Learning to fly, but I ain't got wings

Month: April 2018

New Instructor, New Procedures, New View

As the title says, New Instructor, New Procedures, New View.  Today was pretty awesome.  After a studying hard for my IFR Written, and nailing it by the way, I have had a few cancellations due to weather and one due to getting rear ended in the car pool line at school.  That is a story for another post.

Today was exciting because …. well … I got to fly.  But more than that it was a day of firsts.

As I arrived at the club, I once again, with futility,  tried to get the hand scanner to realize that is in fact I, the master of not being able to get the hand scanner to work.  ugh.  Never fear my new instructor just pulled up and the scanner worked perfectly for him.

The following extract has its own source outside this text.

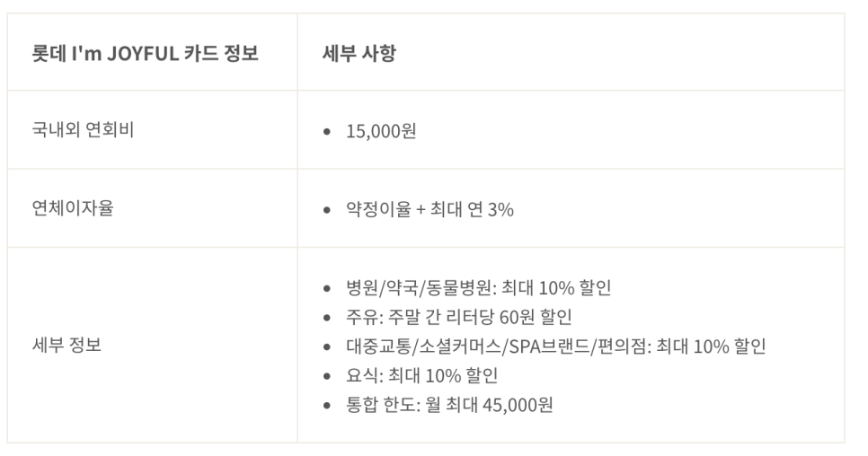Click the 병원/약국/동물병원 discount line
This screenshot has width=868, height=456.
[478, 287]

Before I head out to preflight we talked a bit and he asked “Did you bring your swim trunks?”  I looked at him oddly trying to figure out the relevance.  “I’m going to throw you in the deep end today.  We’re going to have to file IFR, how does that sound?”  I replied that if he was good, I was good.  First new thing, flying on an IFR flight plan.

The plan for this lesson was to fly over to KBUY and fly the RNAV24 approach, go missed and then fly back to KTTA and fly the RNAV21 approach.  He would work all of the radios and help me setup the gps but the flying part would be up to me.  Cool!

He selected an altitude that would put us in the clouds for the trip to and from so that I could experience actual conditions… no foggles! Well except for the parts where we were not in actual.  But we were in actual quite a bit so… super cool!  Another new thing!

Flying through clouds I was able to experience the lifting effect and deal with it accordingly.  I added a new instrument to scan and a new memorization called “Set Match”  a tennis reference.  This mean that I adjusted my heading but and cross referenced with the gps track to keep us flying right to the fix.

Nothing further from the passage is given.